Gli appartamenti, pronti per essere ristrutturati, sono immediatamente svuotati di ogni traccia delle vite che vi si sono svolte, consumate, esaurite, finite. Mentre le foto ritratto del bambino smarrito sbiadiscono, una fettuccia incastrata per gioco su un albero è tutto quello che resta della sua vita, durata solo 12 anni, senza che nessuno, per primi i genitori, ne avesse cura.

Il film è racchiuso simmetricamente da due lunghe carrellate nella natura, cariche di riferimenti a un’iconografia nordica, riferibile a Bruegel attraverso la lezione di Tarkovskij, e tutto il film è pieno di scene costruite con una punta di esagerato perfezionismo.

Ne faccio due esempi: subito dopo il più terribile dei litigi della coppia in separazione, una porta chiudendosi ci fa vedere il figlio piangente, quasi già un fantasma, disperato per aver sentito tutto – c’è forse un eccesso di manierismo?

Dopo la separazione, dopo il lutto, la madre corre su un tapis roulant, come un topolino in una gabbia.

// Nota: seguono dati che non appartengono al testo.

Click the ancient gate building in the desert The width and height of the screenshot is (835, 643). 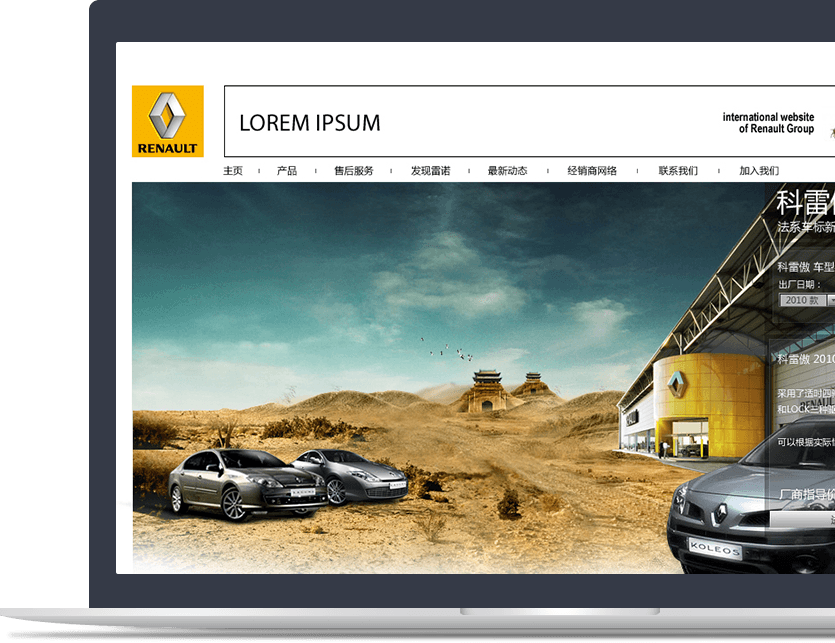click(x=487, y=391)
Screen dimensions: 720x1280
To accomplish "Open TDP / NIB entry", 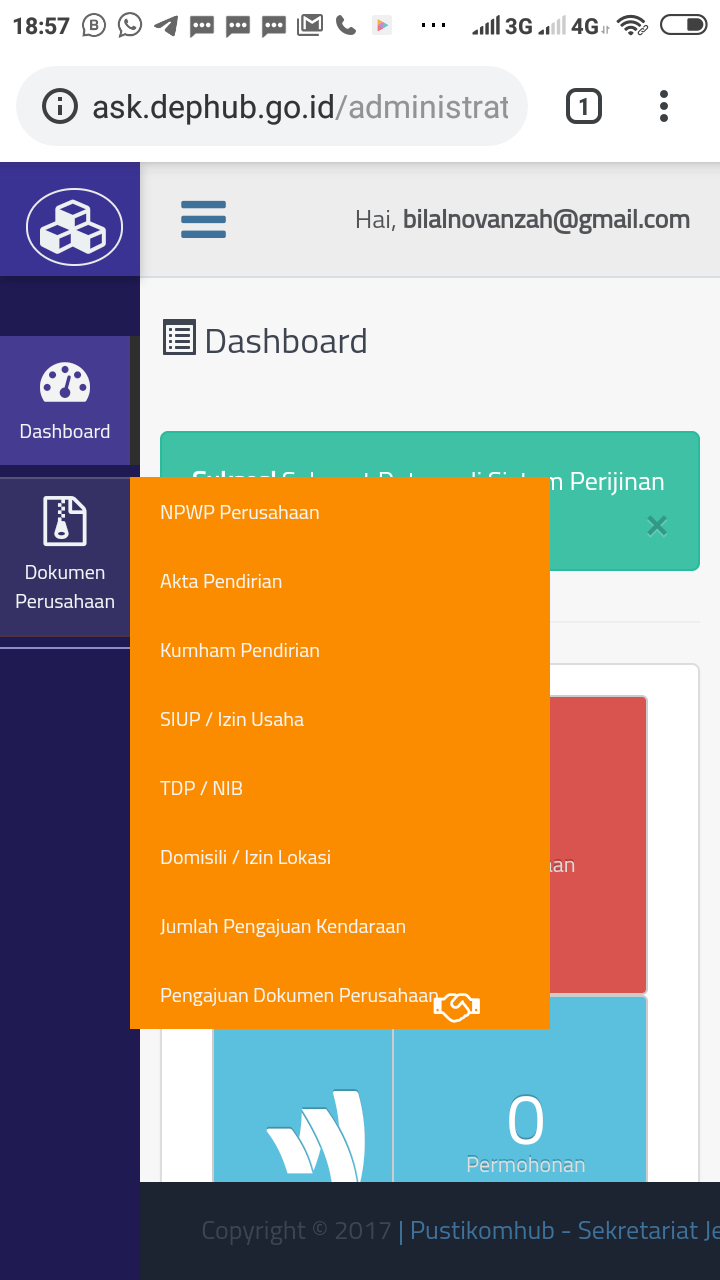I will 201,789.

Sulla sua felpa, ben in grande, sta scritto RUSSIA, se qualcuno non avesse afferrato la tesi del film – «We’re on a road to nowhere / Come on inside».

Alla fine qualcosa non torna, complice il freddo della pellicola e del cinema non riesco a provare emozioni, nessuna pietas e a tratti compare la noia. Tutto troppo perfetto, troppo programmatico.

Esco e mi meraviglio che non nevichi: «the snow falling faintly through the universe and faintly falling, like the descent of their last end, upon all the living and the dead».